The use of alternative technologies is seen as challenging the primacy of biology and blood ties over social relationships. There appears to be a strong conception that knowledge of continuity and unbroken lineage is of vital importance (Fjell, 2003). This is perhaps most clearly expressed in dialogues Becker et al. (2005) refer to as ‘resemblance talk’, where the outward physical similarities between parents and children or between children and other biological family members, are emphasized. Resemblance talk reinforces the assumed natural order of things, which supports the idea of the primacy of biology and blood ties over social relationships. However, Strathern (1995) argues that ‘making visible the detachment of the procreative act from the way the family produces a child, adds new possibilities to the conceptualization of intimacy in relationships’ (1995: 353). In other words, the new technologies also create opportunities to negotiate new positions and relationships between subjects. This is what Lie (2002) discusses when she suggests that science itself can symbolically appear as the creator, or ‘the new father’. She writes: ‘… science has extended its influence over the reproduction process, from the periods of pregnancy to birth, to the moment of conception and can symbolically appear as the creator, or the new father’ (2002: 394). Referring to science as symbolically the ‘new father’ may be perceived as a failure to see the relational processes that take place between parents and children. However, especially in cases where the donor is an anonymous, abstract figure who is not a living present, it may be argued that science and technology is the agentive actor, rather than the anonymous donor.
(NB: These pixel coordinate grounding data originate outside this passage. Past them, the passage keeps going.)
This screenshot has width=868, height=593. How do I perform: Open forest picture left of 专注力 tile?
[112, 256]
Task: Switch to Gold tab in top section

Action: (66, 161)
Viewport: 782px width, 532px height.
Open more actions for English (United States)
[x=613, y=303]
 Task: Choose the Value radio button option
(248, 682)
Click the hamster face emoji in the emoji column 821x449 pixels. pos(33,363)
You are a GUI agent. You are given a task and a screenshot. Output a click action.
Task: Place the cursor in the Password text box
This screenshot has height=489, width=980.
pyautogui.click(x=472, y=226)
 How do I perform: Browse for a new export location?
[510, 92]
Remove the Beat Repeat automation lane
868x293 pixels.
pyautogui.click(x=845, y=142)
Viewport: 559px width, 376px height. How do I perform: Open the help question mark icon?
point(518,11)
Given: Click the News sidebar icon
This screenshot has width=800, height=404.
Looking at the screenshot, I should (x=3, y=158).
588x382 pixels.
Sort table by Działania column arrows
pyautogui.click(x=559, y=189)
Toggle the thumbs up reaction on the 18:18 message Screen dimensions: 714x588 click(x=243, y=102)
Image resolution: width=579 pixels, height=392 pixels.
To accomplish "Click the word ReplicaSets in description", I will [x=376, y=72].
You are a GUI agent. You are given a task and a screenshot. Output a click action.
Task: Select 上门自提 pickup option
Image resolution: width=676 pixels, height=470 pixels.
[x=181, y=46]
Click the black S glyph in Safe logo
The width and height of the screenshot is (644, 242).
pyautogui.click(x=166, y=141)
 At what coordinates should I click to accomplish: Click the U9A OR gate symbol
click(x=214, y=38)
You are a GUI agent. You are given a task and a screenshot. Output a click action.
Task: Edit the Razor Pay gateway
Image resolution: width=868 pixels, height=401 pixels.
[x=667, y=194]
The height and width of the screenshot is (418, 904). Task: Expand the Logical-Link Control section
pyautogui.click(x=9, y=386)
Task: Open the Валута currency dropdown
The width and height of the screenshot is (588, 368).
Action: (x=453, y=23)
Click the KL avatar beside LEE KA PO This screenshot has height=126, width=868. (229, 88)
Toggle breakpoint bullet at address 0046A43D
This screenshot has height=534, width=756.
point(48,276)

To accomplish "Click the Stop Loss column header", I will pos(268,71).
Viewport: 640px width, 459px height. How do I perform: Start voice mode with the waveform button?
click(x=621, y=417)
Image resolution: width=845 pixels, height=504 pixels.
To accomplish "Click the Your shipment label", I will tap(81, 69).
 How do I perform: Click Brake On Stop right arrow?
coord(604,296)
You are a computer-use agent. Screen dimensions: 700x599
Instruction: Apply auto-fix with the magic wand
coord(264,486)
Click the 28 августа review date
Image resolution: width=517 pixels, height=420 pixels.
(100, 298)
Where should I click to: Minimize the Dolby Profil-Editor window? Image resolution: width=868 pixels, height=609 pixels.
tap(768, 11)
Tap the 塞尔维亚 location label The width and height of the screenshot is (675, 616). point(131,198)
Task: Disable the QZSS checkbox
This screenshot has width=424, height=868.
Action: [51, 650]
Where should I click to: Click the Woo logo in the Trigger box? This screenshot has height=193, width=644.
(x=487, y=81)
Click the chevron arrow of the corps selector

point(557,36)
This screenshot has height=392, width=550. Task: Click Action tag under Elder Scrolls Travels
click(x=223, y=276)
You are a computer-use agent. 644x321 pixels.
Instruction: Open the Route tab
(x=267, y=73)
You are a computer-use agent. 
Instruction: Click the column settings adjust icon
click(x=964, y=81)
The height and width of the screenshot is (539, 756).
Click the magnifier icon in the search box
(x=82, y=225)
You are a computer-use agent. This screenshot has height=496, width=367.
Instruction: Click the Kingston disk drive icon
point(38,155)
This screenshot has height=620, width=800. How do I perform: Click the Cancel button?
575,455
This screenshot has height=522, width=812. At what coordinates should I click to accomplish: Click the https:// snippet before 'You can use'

Donovan (2000) claims that it is in planned lesbian families that some of the most radical explorations of fatherhood are going on. This raises a number of questions: how important are blood ties for children and young people who are conceived with the use of donor sperm? Which positions can the anonymous and known donor have? For example, is the donor part of the family? Is he a father and/or a parent? Based on a conceptualization of the donor as a figuration in continuous motion (Braidotti, 1994), I discuss different negotiations between the donor and his offspring.
Theoretical background
Although the new reproductive technologies challenge the dominant perception that emphasizes the importance of blood ties, family and parenthood, they can also retain this primacy. When one of the women in a lesbian couple has her eggs fertilized by the use of donor sperm, a biological bond between the mother and the child is created. This may lead to what Ehrensaft (2008) refers to as ‘a genetic asymmetry’ in the family, and challenges the mothers in their performance of parenthood (Gabb 2004; Ehrensaft 2008). Likewise, Jones (2005) claims that in general one cannot argue that planned lesbian families challenge heteronormative notions of family and parenthood. For example, some lesbian couples want the donor to look similar to the non-biological mother, so that the child can be seen as having a biological relationship to both mothers (Becker et al., 2005; Jones, 2005; Nordquist, 2010). Franklin et al. (2000) argue that lesbian couples who choose the donor from the perspective of wanting a biological similarity between the donor and the mother(s), are seeking access to the culture’s dominant beliefs about the ‘natural’ family and ‘natural’ parenthood. Access to donor insemination has provided increasing numbers of lesbian couples with the option of orienting themselves towards what can be described as a heteronormative family constellation, consisting of two parents and children (Spilker, 2007).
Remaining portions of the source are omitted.